Passage shown –
Files
shankar0123 0725713e19 Close I-004 (agent hard-delete cascades targets) coverage-gap finding
Operator decision answered as full soft-delete with optional forced
cascade — hard-delete is not reachable from any public surface. Prior
to this commit, DELETE /agents/{id} ran a plain `DELETE FROM agents`
whose schema-level `ON DELETE CASCADE` on deployment_targets.agent_id
silently wiped every target, orphaning certs and aborting in-flight
jobs. The finding closure reshapes the agent-removal contract around
soft retirement with explicit preflight counts, an opt-in cascade
gated by a mandatory reason, and unconditional protection for the
four reserved sentinel agents used by discovery sources.

Schema — migration 000015:
  migrations/000015_agent_retire.up.sql flips
  deployment_targets_agent_id_fkey from ON DELETE CASCADE to ON DELETE
  RESTRICT, so a stray `DELETE FROM agents` now errors at the DB
  boundary instead of quietly destroying targets. Both `agents` and
  `deployment_targets` grow a retired_at TIMESTAMPTZ + retired_reason
  TEXT pair (TEXT not VARCHAR so operator comments are never
  truncated), indexed via partial indexes WHERE retired_at IS NOT
  NULL. The migration is self-healing (ADD COLUMN IF NOT EXISTS, DROP
  CONSTRAINT IF EXISTS then ADD CONSTRAINT, CREATE INDEX IF NOT
  EXISTS) so repeated runs against partially-migrated databases
  converge. migrations/000015_agent_retire.down.sql restores CASCADE
  and drops the new columns for clean rollback. A dedicated
  repository-layer testcontainers test
  (internal/repository/postgres/migration_000015_test.go) asserts the
  before/after FK action, column presence, index presence, and
  round-trip idempotency under up→down→up.

Domain — sentinel guard + dependency counts:
  internal/domain/connector.go gains IsRetired() on Agent, the
  exported SentinelAgentIDs slice listing server-scanner,
  cloud-aws-sm, cloud-azure-kv, cloud-gcp-sm verbatim (matching the
  four reserved IDs documented in CLAUDE.md and created at startup in
  cmd/server/main.go), IsSentinelAgent(id string) predicate,
  AgentDependencyCounts{ActiveTargets, ActiveCertificates,
  PendingJobs} with a HasDependencies() method, and ActorTypeAgent /
  ActorTypeSystem enum values used by audit emission downstream.
  Coverage locked down by internal/domain/connector_test.go.

Service — 8-step ordered contract:
  internal/service/agent_retire.go:RetireAgent(ctx, id, actor,
  opts{Force, Reason}) enforces a fixed execution order:
  (1) sentinel guard — IsSentinelAgent(id) returns ErrAgentIsSentinel
      unconditionally; force=true does NOT bypass it.
  (2) fetch — ErrAgentNotFound on miss.
  (3) idempotency — if IsRetired() already, return
      AgentRetirementResult{AlreadyRetired: true} with no new audit
      event and no state change (safe to replay from flaky clients).
  (4) preflight counts — collectAgentDependencyCounts runs
      ActiveTargets, ActiveCertificates, PendingJobs sequentially
      (not in parallel; keeps the per-query timeout predictable and
      matches the repo's existing call-chain shape).
  (5) force-reason guard — opts.Force=true with empty Reason returns
      ErrForceReasonRequired (wired into the 400 status surface).

Goal of the exercise – Print the commit message from "(4) preflight counts" up to and including "existing call-chain shape).". The rows that follow come from a separate source.

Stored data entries
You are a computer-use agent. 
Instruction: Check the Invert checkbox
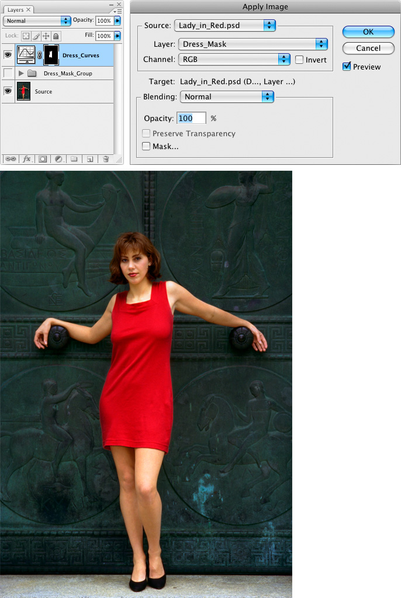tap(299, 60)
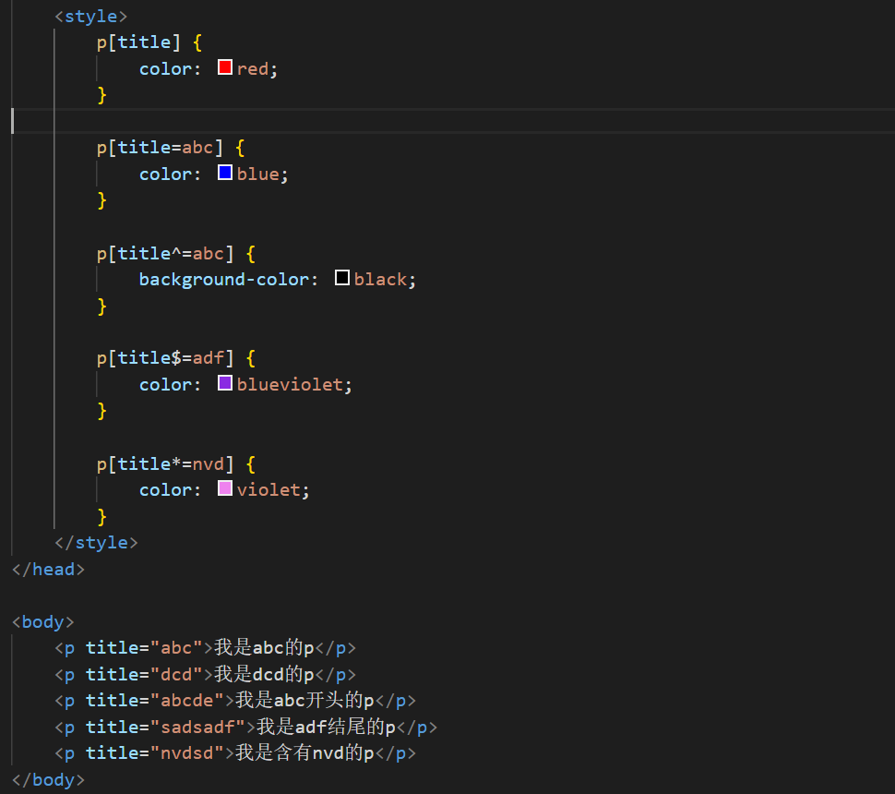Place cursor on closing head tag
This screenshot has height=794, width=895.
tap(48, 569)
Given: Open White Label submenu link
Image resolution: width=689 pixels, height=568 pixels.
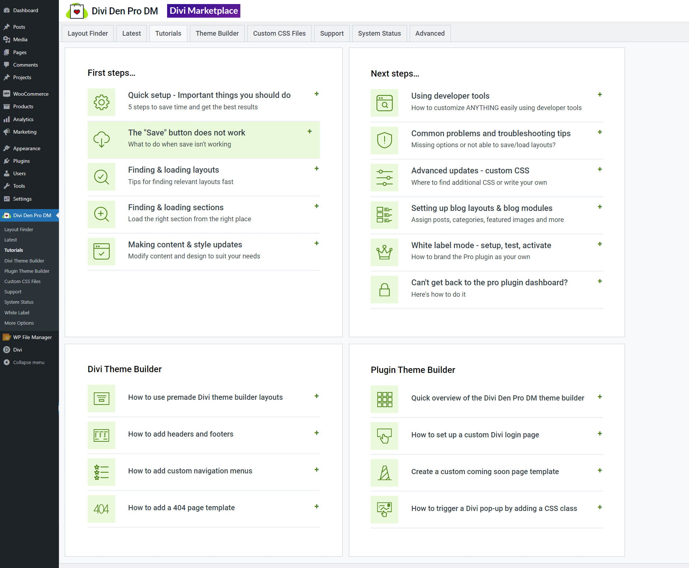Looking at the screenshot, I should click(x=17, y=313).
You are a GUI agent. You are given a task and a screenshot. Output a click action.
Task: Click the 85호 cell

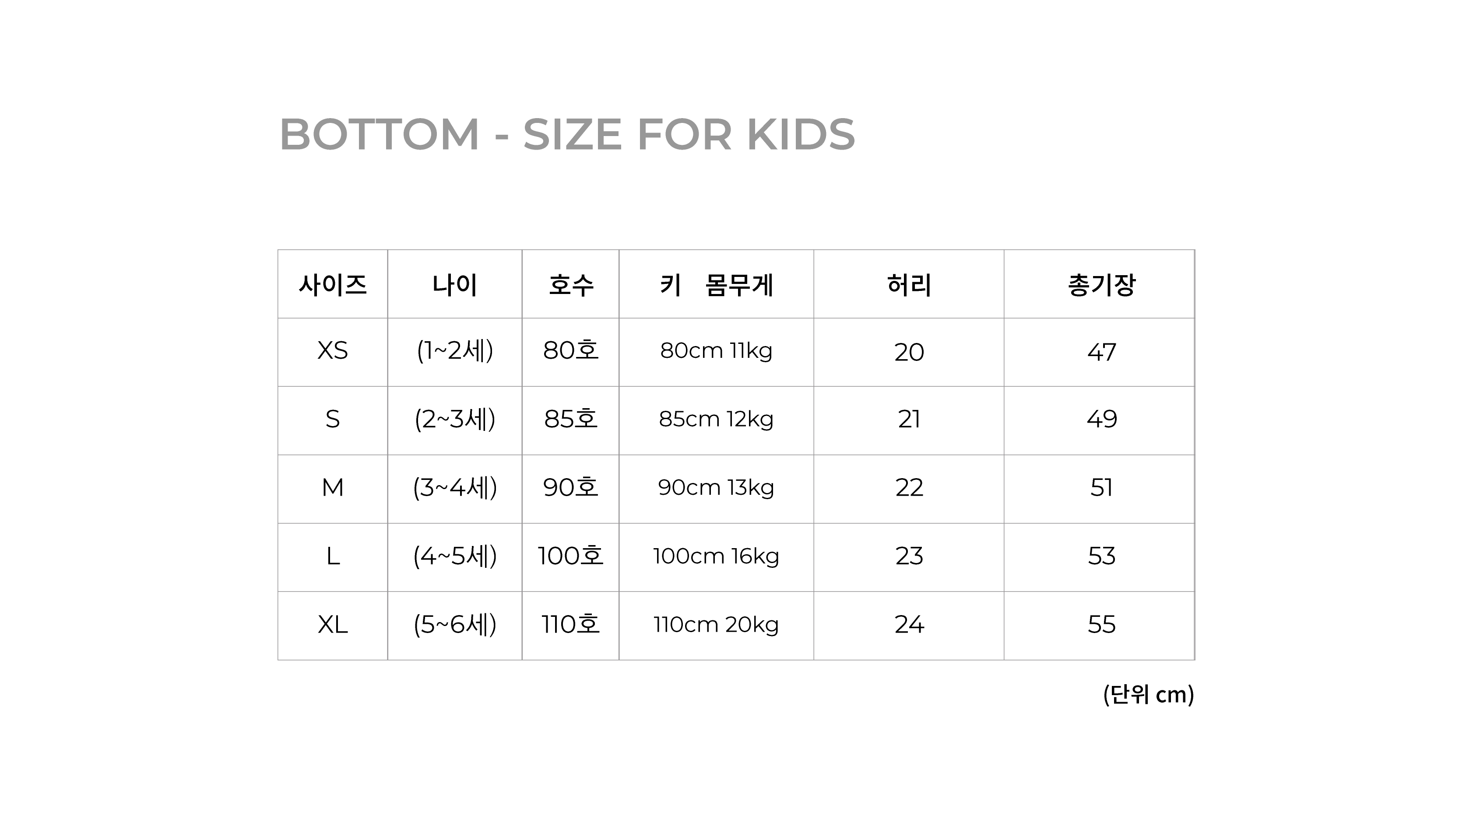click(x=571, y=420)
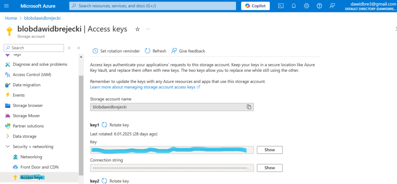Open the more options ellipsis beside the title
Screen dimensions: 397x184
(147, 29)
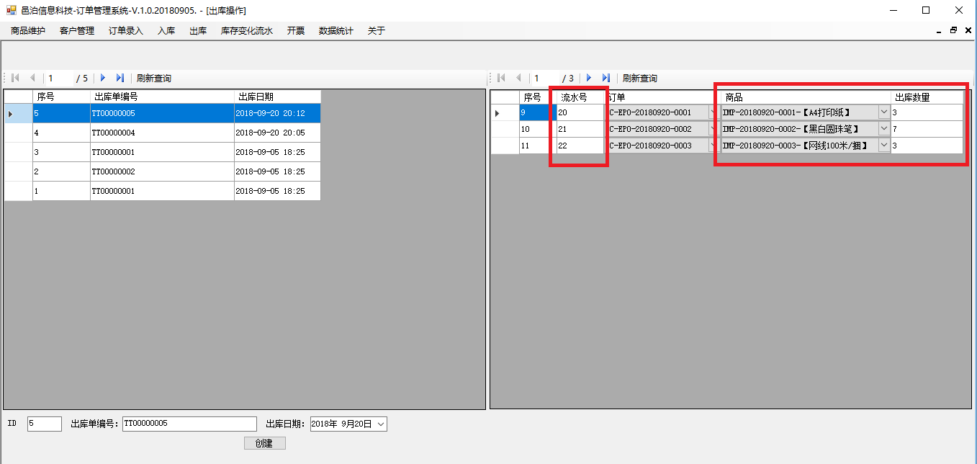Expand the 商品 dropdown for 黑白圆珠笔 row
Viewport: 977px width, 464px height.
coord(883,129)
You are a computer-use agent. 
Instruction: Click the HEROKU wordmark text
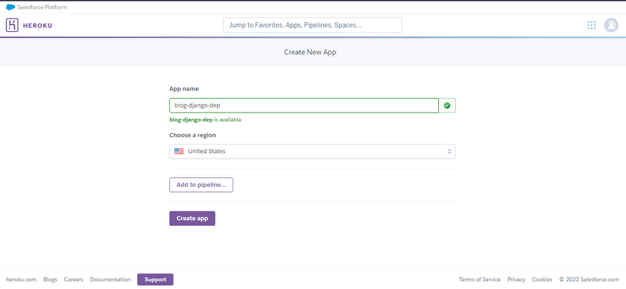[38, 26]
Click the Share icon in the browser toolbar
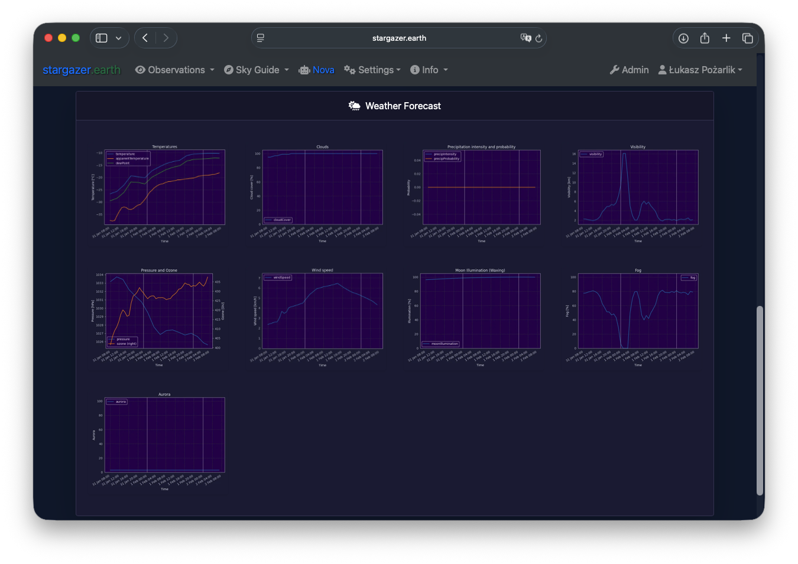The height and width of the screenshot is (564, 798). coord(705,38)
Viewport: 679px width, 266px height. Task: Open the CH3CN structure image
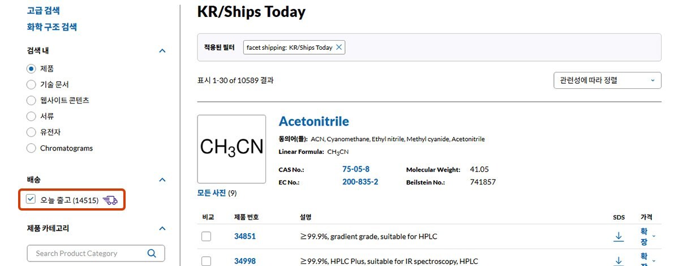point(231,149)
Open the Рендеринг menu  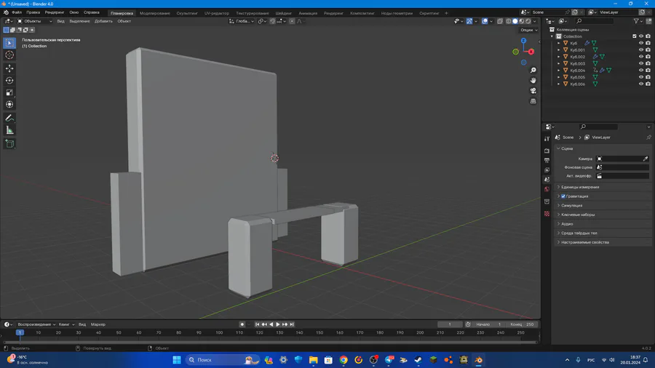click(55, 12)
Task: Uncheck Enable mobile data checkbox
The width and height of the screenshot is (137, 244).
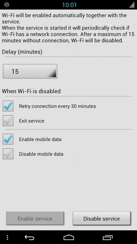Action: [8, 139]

Result –
(4) preflight counts — collectAgentDependencyCounts runs
      ActiveTargets, ActiveCertificates, PendingJobs sequentially
      (not in parallel; keeps the per-query timeout predictable and
      matches the repo's existing call-chain shape).